Given the state of play in parts of the beer world today, one in which there are seemingly no rules – at least none that can't be broken – it's not unusual to find brewers putting out high ABV and barrel-aged stouts whenever they feel like it. It's a sign of how far and fast things have moved over the past decade or so, as it's not too long ago that you could count the number of imperial stouts, and certainly barrel-aged versions, released by Aussie brewers in a year on your fingers. Or, at a push, your fingers and toes.
Back in that formative era, one of the beers that drinkers would always hang out for was Moo Brew's barrel-aged stout – AKA the Velvet Sledgehammer – which was their standard stout given 12 months in oak. It's a tradition that's stood the test of time – and seen them play around with variations on a theme at times too – and returns for spring 2022, wrapped in black paper, complete with a stark black and white label with scrawled text, the latter presumably a means of puncturing the austere nature of such a beer in these madcap times.

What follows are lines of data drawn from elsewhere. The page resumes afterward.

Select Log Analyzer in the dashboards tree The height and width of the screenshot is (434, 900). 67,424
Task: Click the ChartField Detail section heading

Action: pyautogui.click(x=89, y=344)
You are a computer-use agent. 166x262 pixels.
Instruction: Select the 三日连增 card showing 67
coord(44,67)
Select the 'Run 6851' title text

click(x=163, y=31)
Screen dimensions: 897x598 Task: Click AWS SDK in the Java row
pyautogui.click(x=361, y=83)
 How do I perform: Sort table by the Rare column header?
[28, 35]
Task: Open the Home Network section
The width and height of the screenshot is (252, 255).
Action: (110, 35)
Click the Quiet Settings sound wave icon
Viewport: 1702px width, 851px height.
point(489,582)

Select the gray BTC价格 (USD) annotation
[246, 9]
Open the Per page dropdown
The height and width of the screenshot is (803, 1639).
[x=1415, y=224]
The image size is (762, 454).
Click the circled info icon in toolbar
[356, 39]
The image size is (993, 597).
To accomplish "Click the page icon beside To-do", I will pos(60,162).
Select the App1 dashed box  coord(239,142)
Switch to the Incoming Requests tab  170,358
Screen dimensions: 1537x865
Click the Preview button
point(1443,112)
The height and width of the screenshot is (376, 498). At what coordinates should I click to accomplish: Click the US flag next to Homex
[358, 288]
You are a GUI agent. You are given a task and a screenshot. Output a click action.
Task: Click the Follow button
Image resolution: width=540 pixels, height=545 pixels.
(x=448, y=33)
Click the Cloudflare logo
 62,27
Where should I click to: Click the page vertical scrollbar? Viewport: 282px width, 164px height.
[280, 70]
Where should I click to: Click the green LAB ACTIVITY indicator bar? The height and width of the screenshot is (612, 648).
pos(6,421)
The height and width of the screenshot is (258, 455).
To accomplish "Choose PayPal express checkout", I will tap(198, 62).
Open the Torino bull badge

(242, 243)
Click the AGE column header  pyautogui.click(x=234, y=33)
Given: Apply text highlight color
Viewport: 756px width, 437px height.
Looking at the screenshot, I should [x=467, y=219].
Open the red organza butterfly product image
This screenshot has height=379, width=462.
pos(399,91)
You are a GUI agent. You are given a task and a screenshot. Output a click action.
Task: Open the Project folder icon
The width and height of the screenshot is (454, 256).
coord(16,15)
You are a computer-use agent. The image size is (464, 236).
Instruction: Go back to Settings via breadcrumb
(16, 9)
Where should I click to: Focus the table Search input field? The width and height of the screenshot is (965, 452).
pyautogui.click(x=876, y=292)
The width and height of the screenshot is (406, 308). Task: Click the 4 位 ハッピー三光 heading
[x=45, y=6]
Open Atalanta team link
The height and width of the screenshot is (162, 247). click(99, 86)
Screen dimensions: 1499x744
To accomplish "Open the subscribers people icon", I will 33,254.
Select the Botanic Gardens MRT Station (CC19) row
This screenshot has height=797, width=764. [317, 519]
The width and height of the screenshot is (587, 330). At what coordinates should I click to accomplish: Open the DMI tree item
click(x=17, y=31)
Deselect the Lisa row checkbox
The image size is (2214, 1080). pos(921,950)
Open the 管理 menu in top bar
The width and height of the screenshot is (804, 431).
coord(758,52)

It pours with the sort of slow-forming brown head that suggests the bubbles are having to wade their way to the top, albeit at 8 percent ABV it's far from gloopy. There's plenty of oak and warming spirit character, which makes it quite lifted, almost sprightly, in a way, with a thick figginess a touch of hazelnut and cola accompanying the dominant chocolate flavours. If that all sounds a little on the rich side, there's a tannic dryness that steadily makes itself known to keep things in check.